Mirror neurons were an accidental discovery found by an Italian research team in Parma in the early 1990s.

Mirror Neurons

By 1996, Giacomo Rizzolatti and Vittorio Gallese studied individual neurons in monkeys.

For example, a monkey would be given an object to handle and observe.

As they would reach for the thing, a researcher realized that a neuron in the monkey’s brain fired the same way it had picked up the item.

The research team would follow up on their discovery and found many of the same neurons in the monkey’s frontal lobes.

It’s just before the motor cortex, the name mirror neurons.

These neurons in humans and monkeys activate when they perform a motor act or observe another human or monkey engage in the same show.

However, these neurons are also responsible for more than just motor acts.
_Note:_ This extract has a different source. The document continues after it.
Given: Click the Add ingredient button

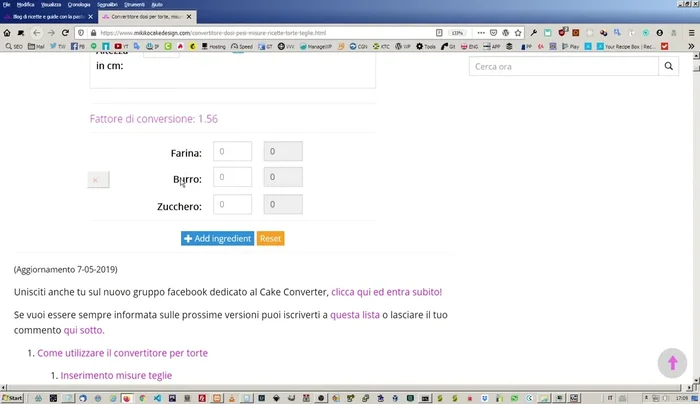Looking at the screenshot, I should (217, 239).
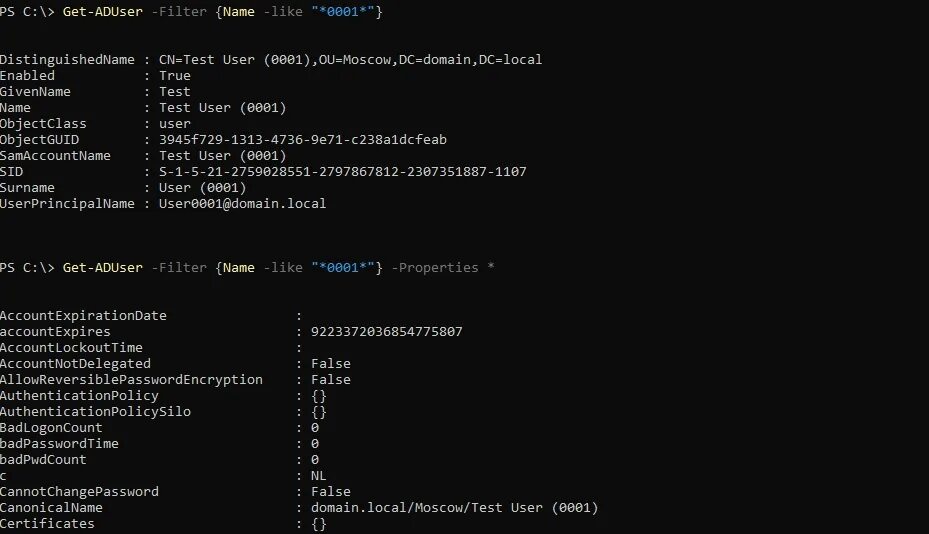Click the first Get-ADUser command text
Viewport: 929px width, 534px height.
(102, 11)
For example, mirror neurons are connected to emotions in humans.

The frontal lobe is activated when people experience happiness, pain, disgust, and seeing another person experience emotion.


Neurons and Language

There is a neural basis for empathy, identifying or vicarious experiencing feelings in others based on visual and other cues.

A study at the University of California, Las Angeles (U.C.L.A.) concluded that doctors and scientists could decide how the brain responds when people watch someone else experience pain.

The scientist found that those responses predict whether people will be inclined to avoid causing harm to others when facing moral dilemmas.

They would show the scientists and doctors movies and television shows like M.A.S.H. of people doing painful surgeries during wartimes.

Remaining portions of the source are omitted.